Social senza freni, frasi offensive corrono sul web a pochi giorni dall’appuntamento con le urne. La campagna elettorale particolarmente attiva a Porto Torres, con quattro candidati a sindaco e 215 aspiranti consiglieri, si trasforma in una vera schermaglia che coinvolge alcuni esponenti di partiti e movimenti.

L’ultimo a cadere nella trappola delle provocazioni è il consigliere del Partito democratico, Gavino Sanna, candidato alle comunali che, in  replica ad un utente, probabilmente il marito di una candidata, posta su Facebook una frase che ha fatto scatenare l’indignazione dei diversi rappresentanti e candidati delle coalizioni avversarie. «Mi stupisce gravemente che abbia sostenuto la scelta di far candidare tua moglie con il cane del sussinco». Un chiaro riferimento ad Antonello Peru, il consigliere regionale che sostiene la candidatura a sindaca di Sara Dettori, la figura che guida il  gruppo sardista, civico identitario. La risposta dell’esponente di Sardegna al Centro, è immediata: «”Candidata con il cane del Sussincu”, lo pronuncia in modo dispregiativo, ma il cane è l’animale che l’umanità da millenni associa alle virtù più alte: fedeltà, senza tornaconto, lealtà, che non si compra, coraggio di stare dalla parte giusta anche quando costa, intelligenza del cuore».

Il consigliere autore dell’insulto ha chiesto scusa con un post: «Voglio scrivere a cuore aperto, in passato sono rimasto profondamente ferito dalle volgarità e dai toni accesi usati dai nostri avversari. Purtroppo, negli ultimi giorni, mi sono lasciato prendere la mano e sono caduto nello stesso loro sistema, adottando forme comunicative che non mi appartengono. Per questo chiedo scusa al signor Peru e a Sara Dettori, augurandomi che si possa continuare una campagna elettorale all’insegna dei contenuti, dei programmi e dei sogni, come è giusto che sia». L’attacco sferrato sui social è stato condannato bipartisan, anche dallo stesso Pd a cui appartiene il consigliere Sanna.

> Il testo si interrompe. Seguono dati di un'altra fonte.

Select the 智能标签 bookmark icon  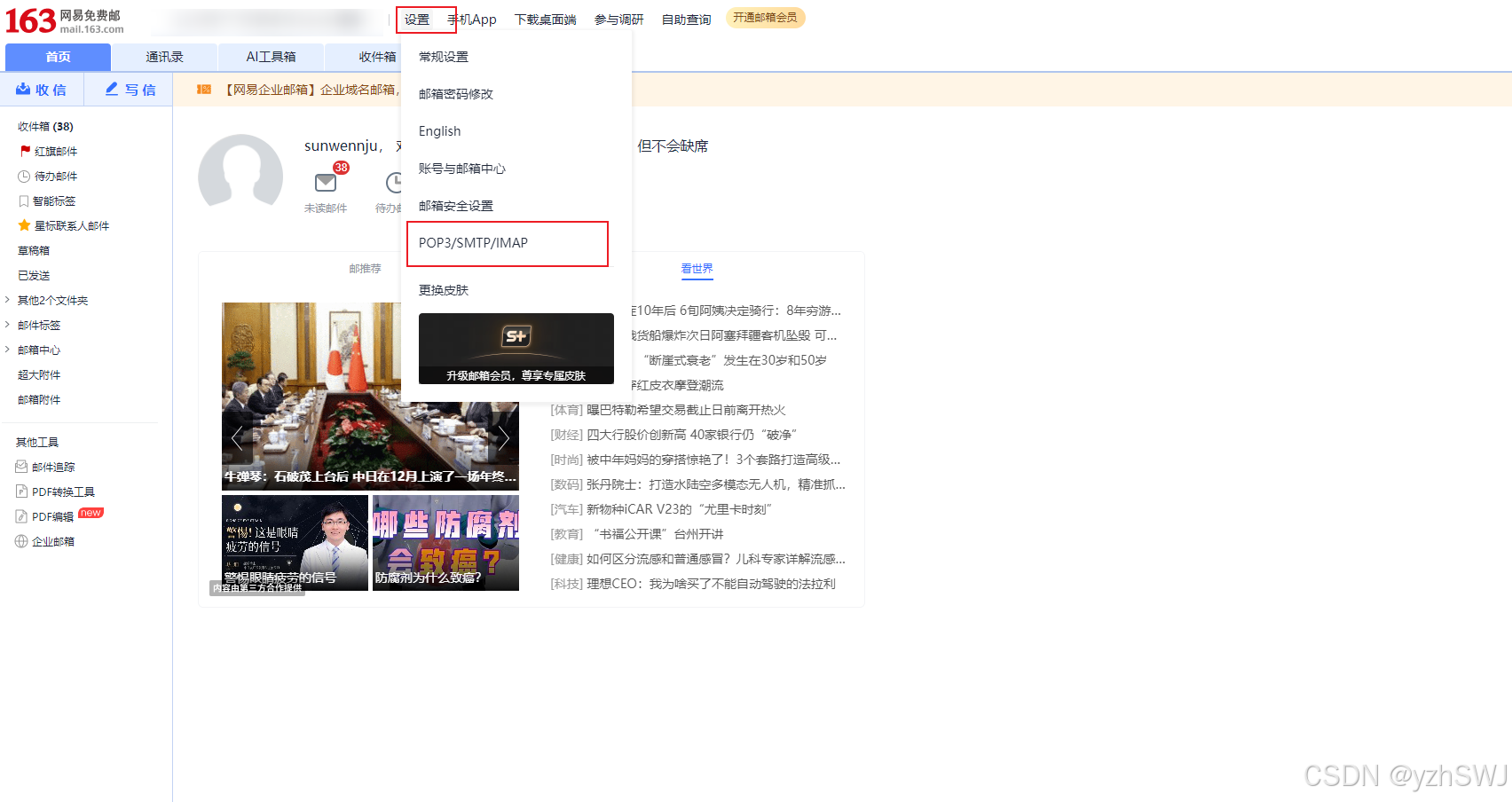pos(26,200)
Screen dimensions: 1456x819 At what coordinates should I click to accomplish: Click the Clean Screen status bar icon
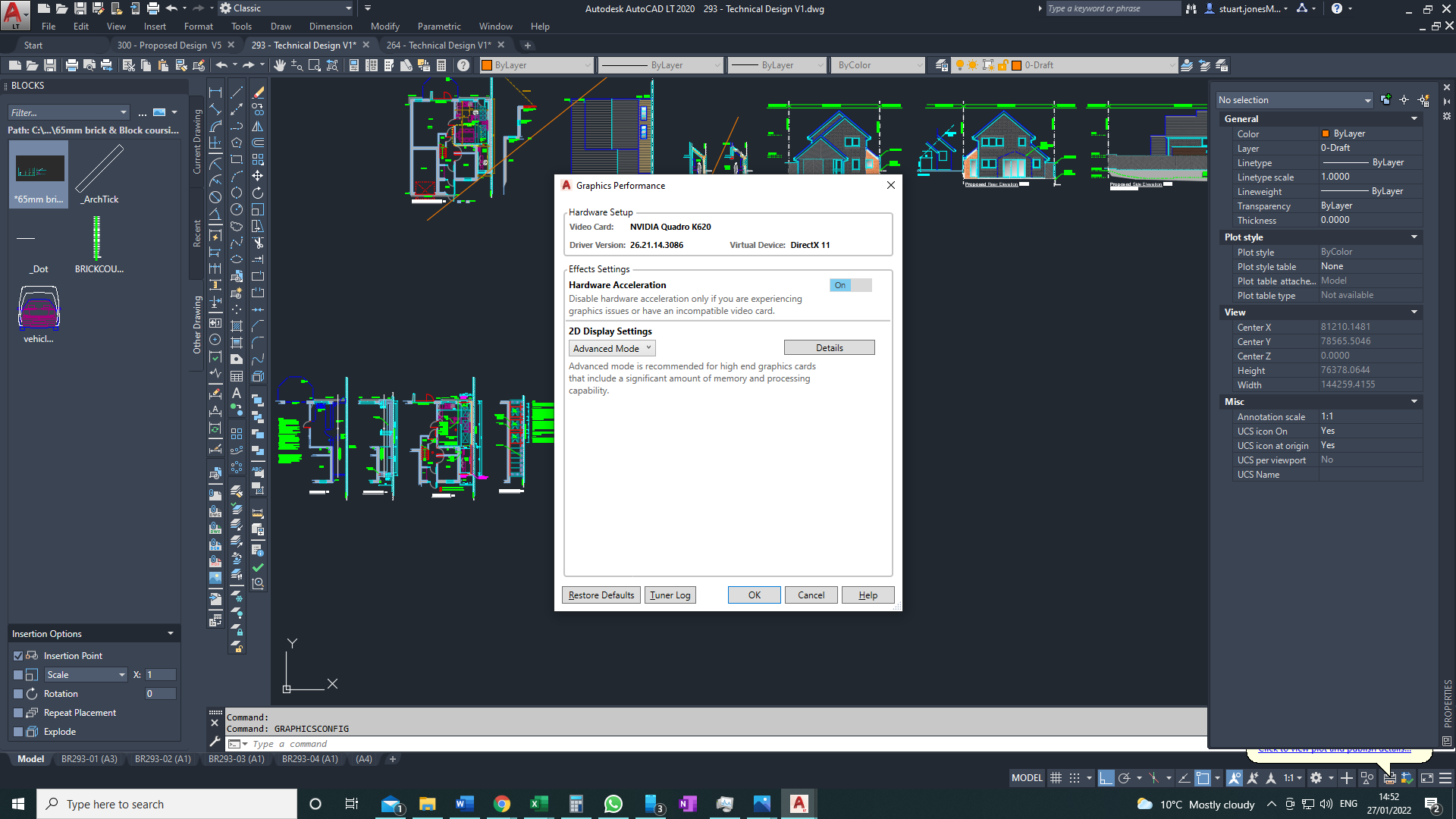1427,778
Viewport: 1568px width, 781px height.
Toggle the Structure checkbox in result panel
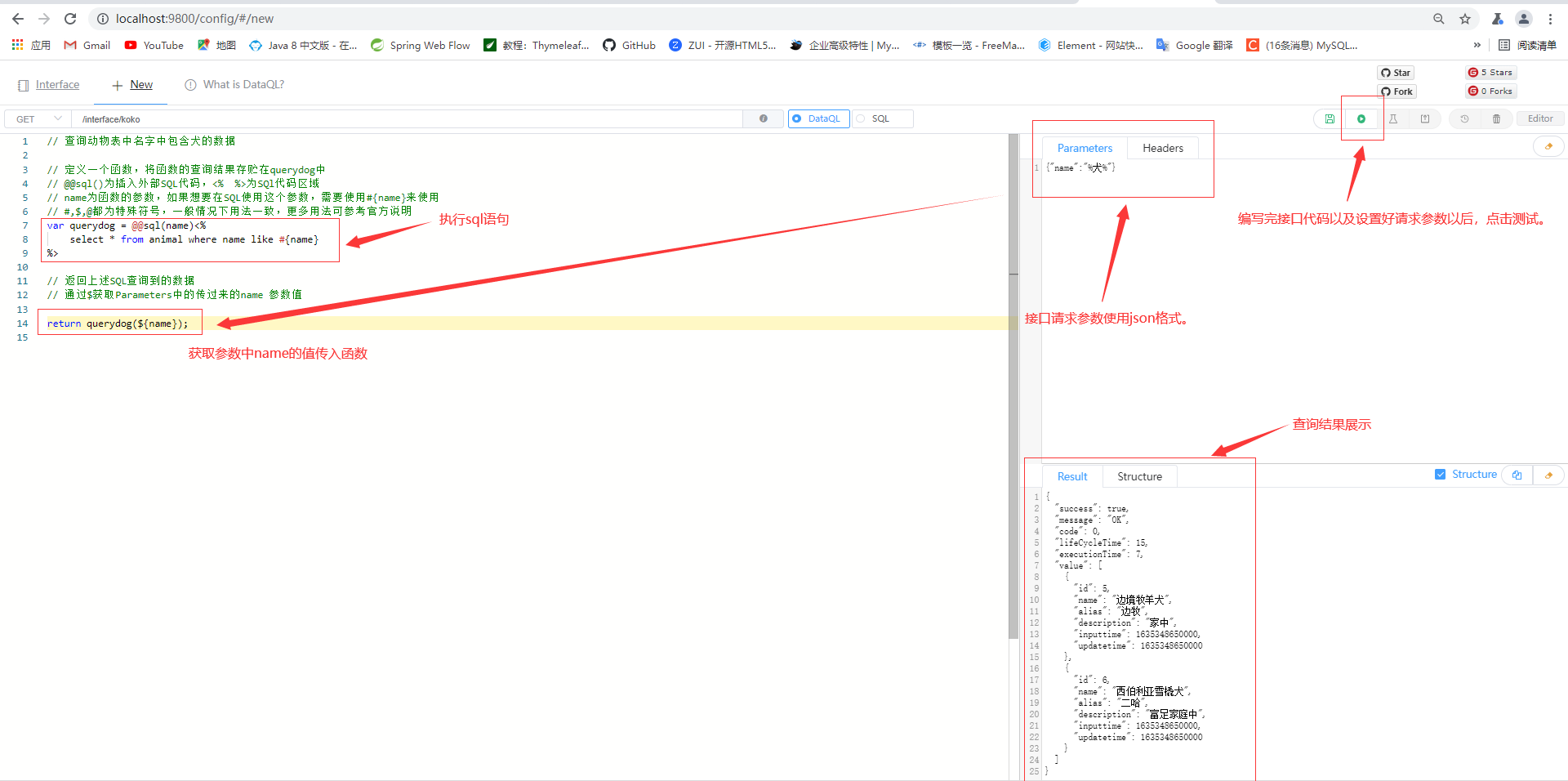click(x=1440, y=474)
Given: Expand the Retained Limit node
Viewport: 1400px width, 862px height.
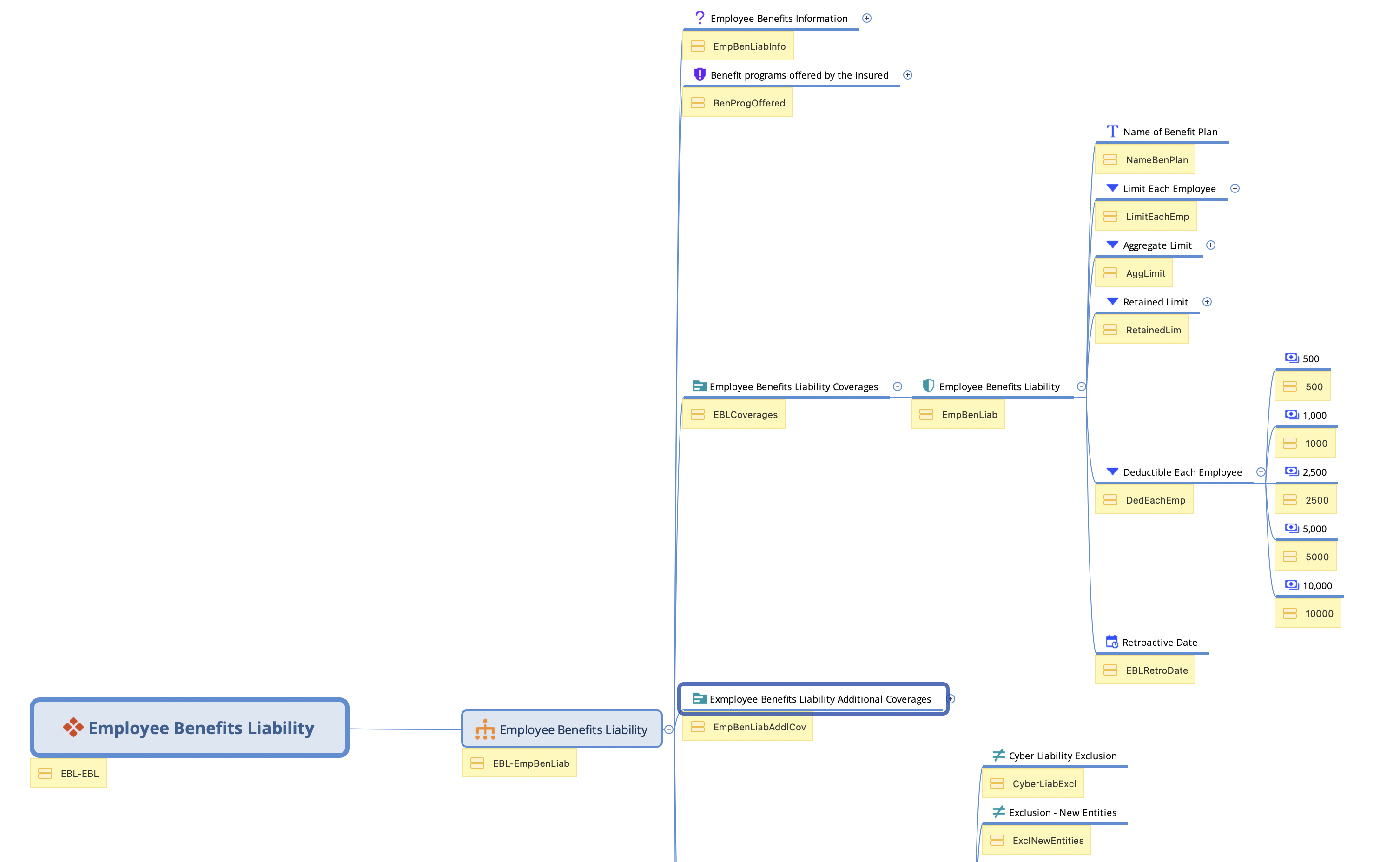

«Chiediamo scusa per le affermazioni offensive formulate da un nostro candidato. Prendiamo con decisione le distanze da un modo di comunicare che non ci appartiene e che condanniamo senza tentennamenti», è il messaggio firmato dalla segreteria cittadina del Partito democratico. L’aggressione via social, con messaggi intrisi di odio e violenza, si era scatenata fin dall’inizio della campagna elettorale. Ma gli scontri non si sono limitati ai social network. Nei mesi precedenti si era consumata in aula consiliare una scena che niente aveva a che fare con il confronto politico, uno scontro tra il consigliere Sanna e il consigliere leghista Ivan Cermelli, candidato sindaco per il centrodestra. «Tostoino, fai la cuccia che non sei di razza», la frase incriminata che Cermelli aveva pronunciato contro il consigliere Pd. L’ultima scritta offensiva è quella che è stata cancellata dalla facciata del municipio e rivolta contro il sindaco uscente: «Mulas sei un c...».